__TASK DETAILS__: Please repeat every entry exactly as written, but skip the pictures.

*-*-*

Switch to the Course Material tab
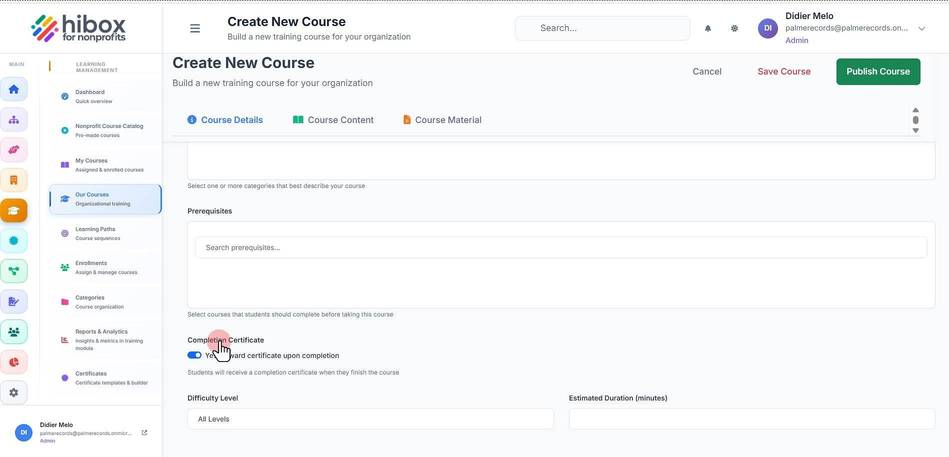tap(442, 120)
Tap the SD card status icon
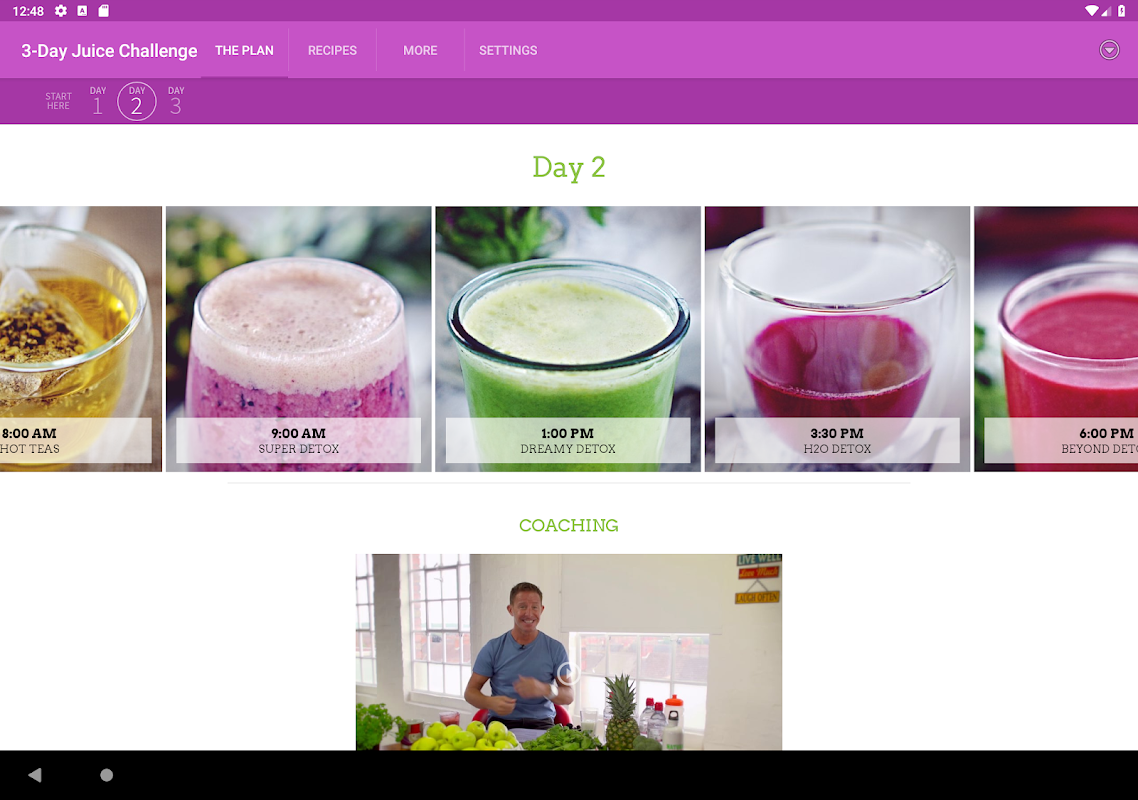 [104, 11]
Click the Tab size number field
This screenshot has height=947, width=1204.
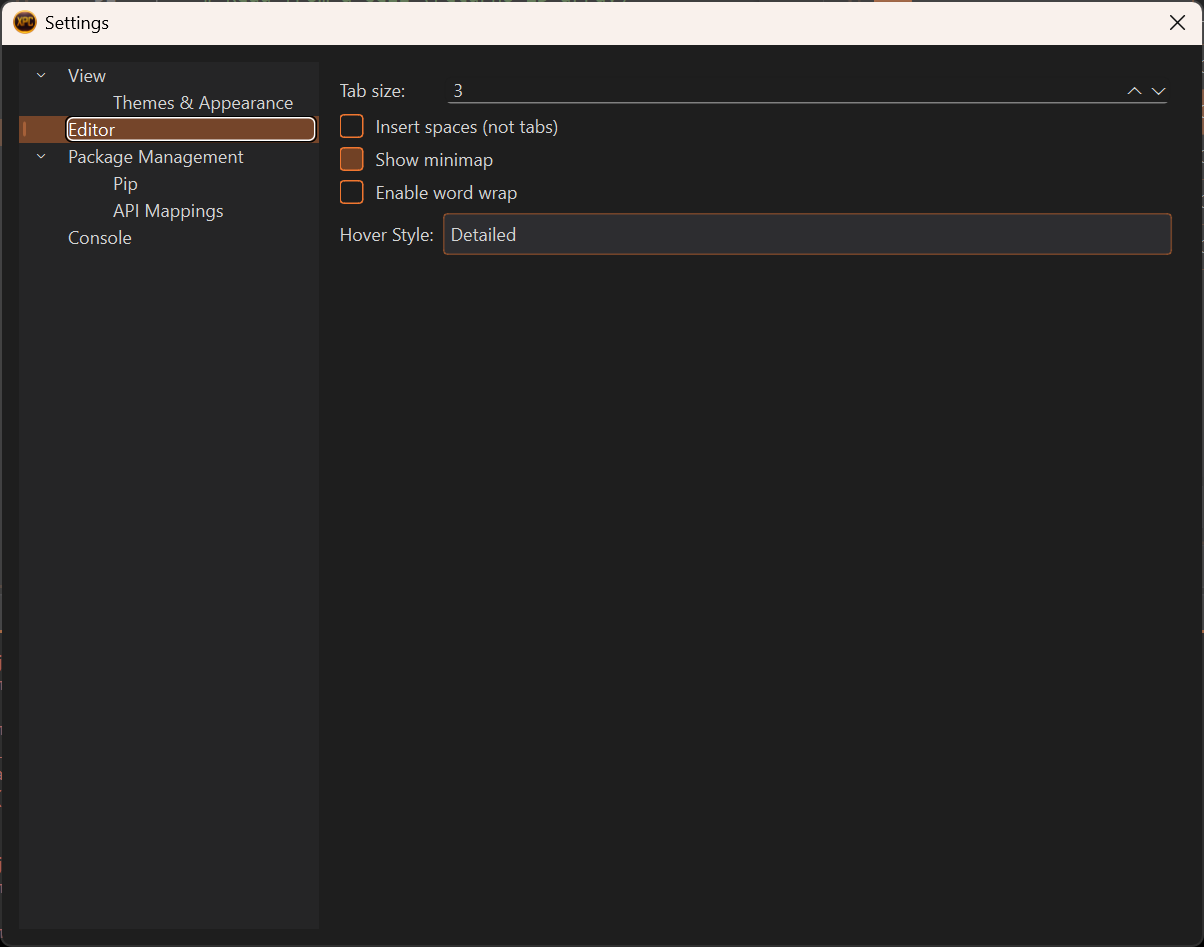(x=780, y=91)
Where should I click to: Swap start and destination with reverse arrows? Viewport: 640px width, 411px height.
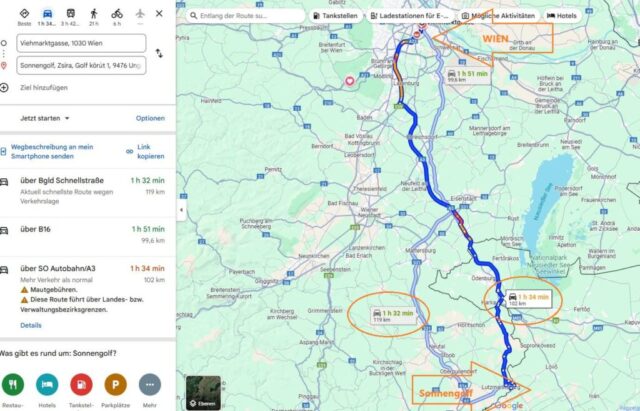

*-*-*

__REPLY TO THE EXERCISE__:
Switch to the Course Material tab
tap(442, 120)
Tap the SD card status icon
 [104, 11]
Click the Tab size number field
This screenshot has height=947, width=1204.
(x=780, y=91)
Where should I click to: Swap start and destination with reverse arrows? Viewport: 640px width, 411px height.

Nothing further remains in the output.